Estes dois dias de greve foram convocados pelo Sindicato dos Enfermeiros Portugueses (SEP) e seguem-se a uma primeira paralisação realizada na quinta e sexta-feira, que, segundo a dirigente Guadalupe Simões, registou uma adesão global de cerca de 60%.

“A expectativa é no mínimo o mesmo nível de adesão” à greve, assim como à concentração prevista para as 14:00 de quarta-feira, junto ao Ministério da Saúde, adiantou à Lusa Guadalupe Simões.

Com esta paralisação, o SEP espera que o ministério de Manuel Pizarro agende uma reunião para iniciar negociações destinadas a repor a paridade entre a carreira de enfermagem e a de técnico superior da administração pública, alegando que se verifica uma discriminação em todos os níveis remuneratórios.

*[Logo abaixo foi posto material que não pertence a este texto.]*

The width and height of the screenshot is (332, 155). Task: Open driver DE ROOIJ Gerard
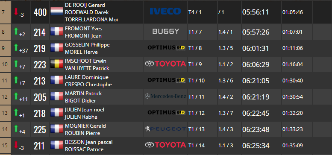click(x=85, y=5)
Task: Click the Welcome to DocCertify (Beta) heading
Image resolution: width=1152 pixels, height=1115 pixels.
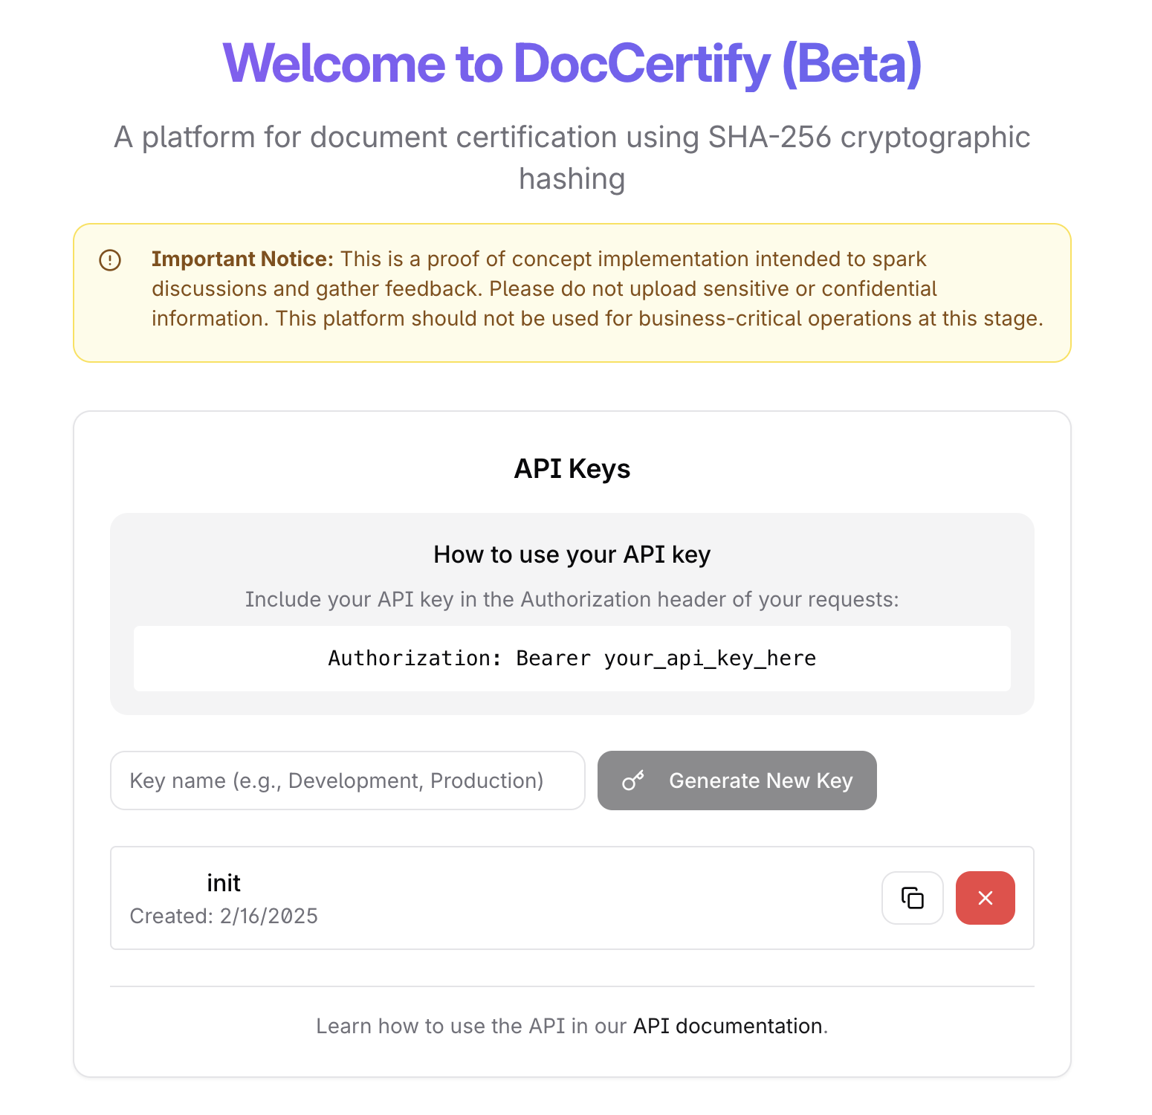Action: coord(572,63)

Além disso, o sindicato reivindica o pagamento da reposição dos pontos da carreira com retroativos a janeiro de 2018 e não a janeiro deste ano, como decidiu o Governo recentemente.

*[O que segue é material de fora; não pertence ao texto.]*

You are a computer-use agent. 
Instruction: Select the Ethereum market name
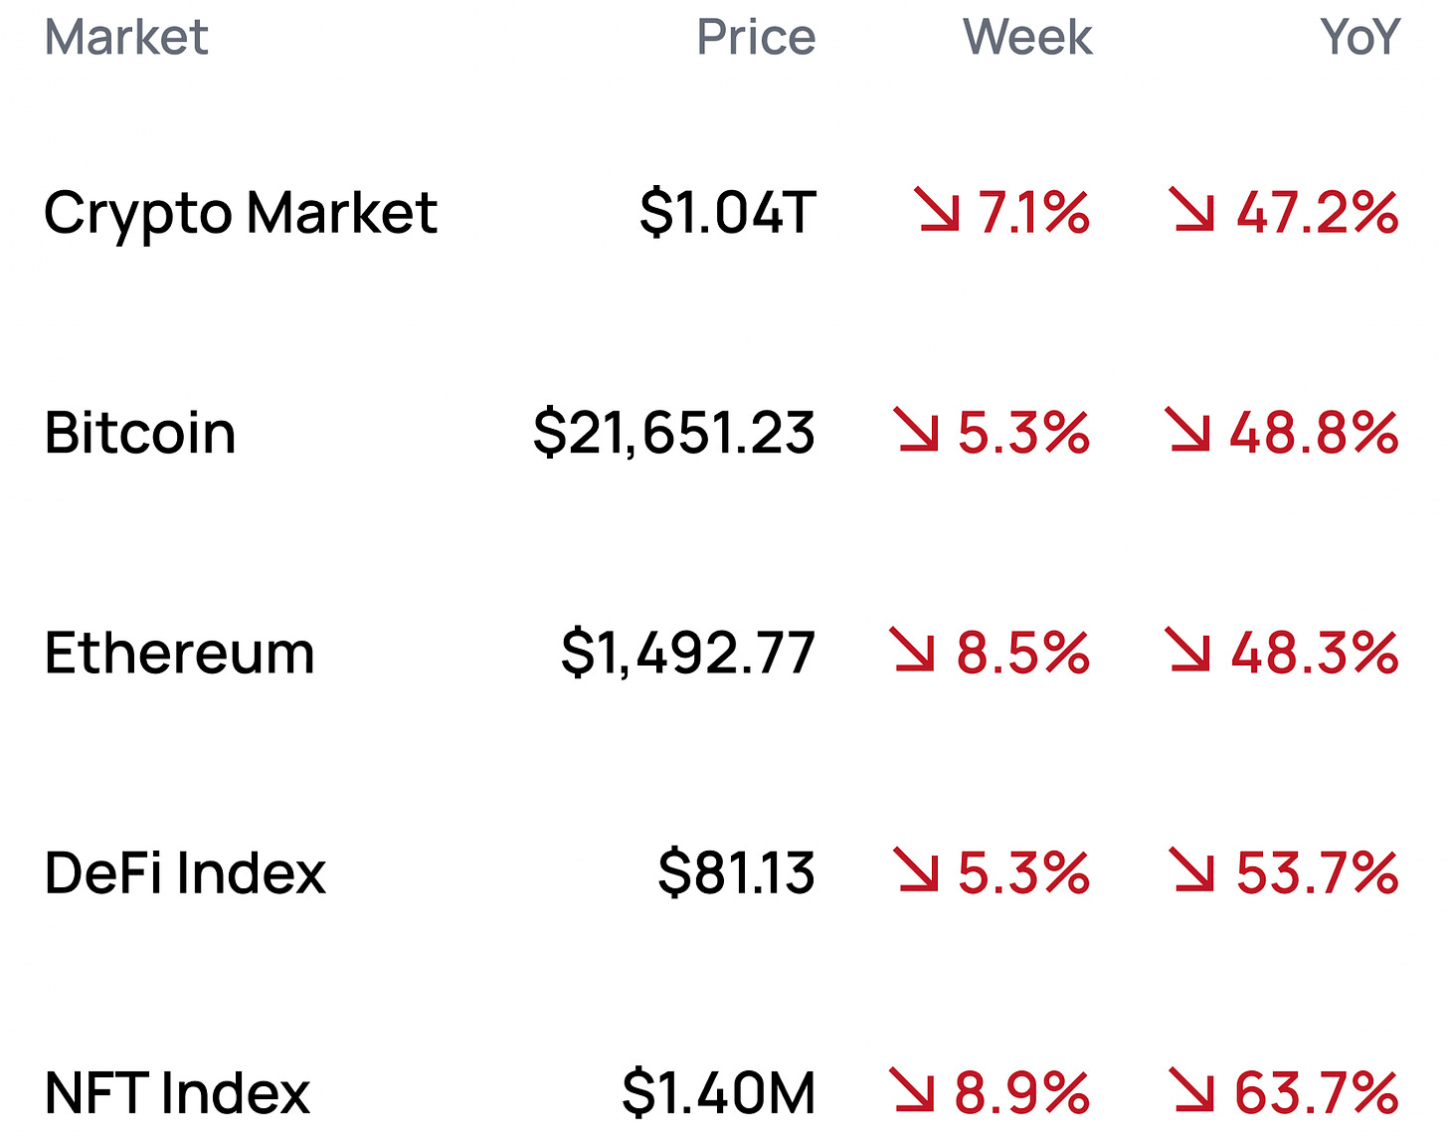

No início do mês, o Ministério da Saúde anunciou que, na sequência de negociações com os diversos sindicatos, cerca de 20 mil enfermeiros seriam abrangidos pelo descongelamento da progressão salarial, com o pagamento dos retroativos a janeiro de 2022.

O pré-aviso da greve prevê serviços mínimos a “prestar em situações impreteríveis”, como urgências, cuidados intensivos, bloco operatório com exceção das cirurgias programadas, hemodiálise e tratamentos oncológicos, entre outras.